| Problem to solve |
Find the lines holding the string "will" in the data, then copy all of them.
═══ Data supplied ═══
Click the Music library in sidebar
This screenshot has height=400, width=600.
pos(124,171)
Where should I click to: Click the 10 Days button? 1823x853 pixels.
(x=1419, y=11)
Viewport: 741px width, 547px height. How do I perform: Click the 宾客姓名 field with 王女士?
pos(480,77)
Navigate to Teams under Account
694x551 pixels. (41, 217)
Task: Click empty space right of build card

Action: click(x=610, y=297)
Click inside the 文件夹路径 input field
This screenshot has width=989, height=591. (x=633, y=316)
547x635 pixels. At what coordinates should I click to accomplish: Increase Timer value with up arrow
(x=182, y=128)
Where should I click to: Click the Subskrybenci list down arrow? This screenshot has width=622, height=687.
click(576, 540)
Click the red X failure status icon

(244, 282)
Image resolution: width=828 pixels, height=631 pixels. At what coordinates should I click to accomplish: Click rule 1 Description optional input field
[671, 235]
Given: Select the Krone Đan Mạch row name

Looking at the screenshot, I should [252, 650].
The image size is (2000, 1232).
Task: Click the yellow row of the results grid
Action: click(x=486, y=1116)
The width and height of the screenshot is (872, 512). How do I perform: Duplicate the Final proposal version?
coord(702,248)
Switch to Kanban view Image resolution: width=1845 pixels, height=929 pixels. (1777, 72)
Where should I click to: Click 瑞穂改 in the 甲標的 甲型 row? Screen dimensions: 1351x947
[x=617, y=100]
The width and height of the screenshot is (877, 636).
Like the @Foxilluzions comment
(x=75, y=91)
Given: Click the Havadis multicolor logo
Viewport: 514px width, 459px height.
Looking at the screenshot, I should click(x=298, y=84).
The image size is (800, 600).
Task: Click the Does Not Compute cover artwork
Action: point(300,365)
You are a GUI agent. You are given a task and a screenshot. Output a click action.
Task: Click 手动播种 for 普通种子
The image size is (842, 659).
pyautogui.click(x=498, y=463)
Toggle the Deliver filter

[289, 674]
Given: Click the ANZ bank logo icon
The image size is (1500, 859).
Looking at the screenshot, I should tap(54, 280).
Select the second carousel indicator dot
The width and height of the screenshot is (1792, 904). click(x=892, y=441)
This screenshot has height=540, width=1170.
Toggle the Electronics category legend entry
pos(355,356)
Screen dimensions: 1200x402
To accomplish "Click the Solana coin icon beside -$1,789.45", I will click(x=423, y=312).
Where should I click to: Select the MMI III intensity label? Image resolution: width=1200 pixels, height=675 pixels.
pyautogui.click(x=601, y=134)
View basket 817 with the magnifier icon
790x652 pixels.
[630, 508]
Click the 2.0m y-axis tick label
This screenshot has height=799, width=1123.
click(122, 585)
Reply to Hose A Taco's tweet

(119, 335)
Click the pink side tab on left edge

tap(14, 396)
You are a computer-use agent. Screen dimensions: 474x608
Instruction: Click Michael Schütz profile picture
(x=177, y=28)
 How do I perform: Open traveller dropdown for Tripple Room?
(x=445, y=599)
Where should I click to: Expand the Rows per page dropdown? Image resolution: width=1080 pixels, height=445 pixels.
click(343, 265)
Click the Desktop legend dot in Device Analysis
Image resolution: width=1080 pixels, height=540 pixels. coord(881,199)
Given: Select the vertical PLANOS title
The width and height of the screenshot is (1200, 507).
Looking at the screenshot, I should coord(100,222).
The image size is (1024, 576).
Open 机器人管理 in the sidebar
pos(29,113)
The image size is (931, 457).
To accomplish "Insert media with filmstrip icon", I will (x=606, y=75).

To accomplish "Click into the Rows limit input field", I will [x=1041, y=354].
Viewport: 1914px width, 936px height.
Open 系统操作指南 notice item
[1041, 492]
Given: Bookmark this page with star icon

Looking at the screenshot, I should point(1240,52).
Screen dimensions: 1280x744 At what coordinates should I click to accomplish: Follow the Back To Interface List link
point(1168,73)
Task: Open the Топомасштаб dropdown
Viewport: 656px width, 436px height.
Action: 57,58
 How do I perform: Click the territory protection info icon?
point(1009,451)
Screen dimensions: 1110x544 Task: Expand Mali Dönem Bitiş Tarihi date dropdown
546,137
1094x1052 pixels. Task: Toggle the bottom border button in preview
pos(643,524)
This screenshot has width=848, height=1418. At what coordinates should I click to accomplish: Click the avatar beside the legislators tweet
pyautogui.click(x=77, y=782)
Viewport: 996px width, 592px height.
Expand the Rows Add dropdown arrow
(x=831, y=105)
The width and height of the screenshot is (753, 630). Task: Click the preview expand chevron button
═══
| Result for this exercise |
To accomplish "Click the Solana coin icon beside -$1,789.45", I will click(x=423, y=312).
To accomplish "Insert media with filmstrip icon", I will (x=606, y=75).
To accomplish "Click into the Rows limit input field", I will [x=1041, y=354].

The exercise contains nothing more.